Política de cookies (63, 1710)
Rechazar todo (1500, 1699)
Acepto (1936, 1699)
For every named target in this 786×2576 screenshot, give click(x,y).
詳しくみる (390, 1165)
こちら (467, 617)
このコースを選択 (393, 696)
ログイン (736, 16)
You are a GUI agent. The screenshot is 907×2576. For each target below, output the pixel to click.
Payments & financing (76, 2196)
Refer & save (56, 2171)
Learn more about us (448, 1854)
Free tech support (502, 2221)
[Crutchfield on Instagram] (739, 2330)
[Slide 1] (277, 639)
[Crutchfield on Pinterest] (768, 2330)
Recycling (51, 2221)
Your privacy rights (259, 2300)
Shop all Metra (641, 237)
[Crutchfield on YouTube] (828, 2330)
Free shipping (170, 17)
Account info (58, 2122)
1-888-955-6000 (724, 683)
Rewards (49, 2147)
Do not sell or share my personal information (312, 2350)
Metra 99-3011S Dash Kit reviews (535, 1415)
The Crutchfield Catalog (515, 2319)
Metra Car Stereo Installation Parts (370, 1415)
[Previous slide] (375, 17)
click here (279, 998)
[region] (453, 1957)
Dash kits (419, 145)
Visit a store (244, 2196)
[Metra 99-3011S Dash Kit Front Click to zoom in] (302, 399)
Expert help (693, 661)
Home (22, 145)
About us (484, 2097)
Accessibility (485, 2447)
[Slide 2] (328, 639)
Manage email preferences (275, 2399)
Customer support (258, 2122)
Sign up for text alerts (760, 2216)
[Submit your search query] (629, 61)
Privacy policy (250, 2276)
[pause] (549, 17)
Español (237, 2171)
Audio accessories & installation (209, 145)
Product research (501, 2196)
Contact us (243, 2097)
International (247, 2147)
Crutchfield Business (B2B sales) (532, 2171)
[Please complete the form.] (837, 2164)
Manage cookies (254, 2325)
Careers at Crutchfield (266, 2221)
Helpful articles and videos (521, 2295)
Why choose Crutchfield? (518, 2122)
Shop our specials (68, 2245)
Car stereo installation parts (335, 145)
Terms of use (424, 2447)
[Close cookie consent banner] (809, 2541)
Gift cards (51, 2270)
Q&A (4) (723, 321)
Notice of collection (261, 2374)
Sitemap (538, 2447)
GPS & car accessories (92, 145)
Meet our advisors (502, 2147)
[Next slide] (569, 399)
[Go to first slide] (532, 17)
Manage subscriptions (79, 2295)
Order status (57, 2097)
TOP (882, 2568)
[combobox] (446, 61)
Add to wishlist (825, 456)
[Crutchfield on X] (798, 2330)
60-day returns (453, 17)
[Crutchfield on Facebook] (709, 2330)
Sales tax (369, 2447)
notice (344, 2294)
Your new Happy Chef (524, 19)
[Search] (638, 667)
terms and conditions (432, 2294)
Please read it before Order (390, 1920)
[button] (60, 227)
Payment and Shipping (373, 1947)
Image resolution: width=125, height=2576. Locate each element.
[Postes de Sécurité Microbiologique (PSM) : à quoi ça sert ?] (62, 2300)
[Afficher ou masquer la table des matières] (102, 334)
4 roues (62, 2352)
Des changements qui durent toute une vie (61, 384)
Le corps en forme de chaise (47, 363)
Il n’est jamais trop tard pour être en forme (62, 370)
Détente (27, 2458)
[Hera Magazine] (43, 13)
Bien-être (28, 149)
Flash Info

==========

About this exercise: Beginning at the line with "60-day returns (453, 17)" and stopping after the line with "[Afficher ou masquer", please write out every line of the data above exactly and nothing else.

Written solution:
60-day returns (453, 17)
[Crutchfield on Facebook] (709, 2330)
Sales tax (369, 2447)
notice (344, 2294)
Your new Happy Chef (524, 19)
[Search] (638, 667)
terms and conditions (432, 2294)
Please read it before Order (390, 1920)
[button] (60, 227)
Payment and Shipping (373, 1947)
Image resolution: width=125, height=2576. Locate each element.
[Postes de Sécurité Microbiologique (PSM) : à quoi ça sert ?] (62, 2300)
[Afficher ou masquer la table des matières] (102, 334)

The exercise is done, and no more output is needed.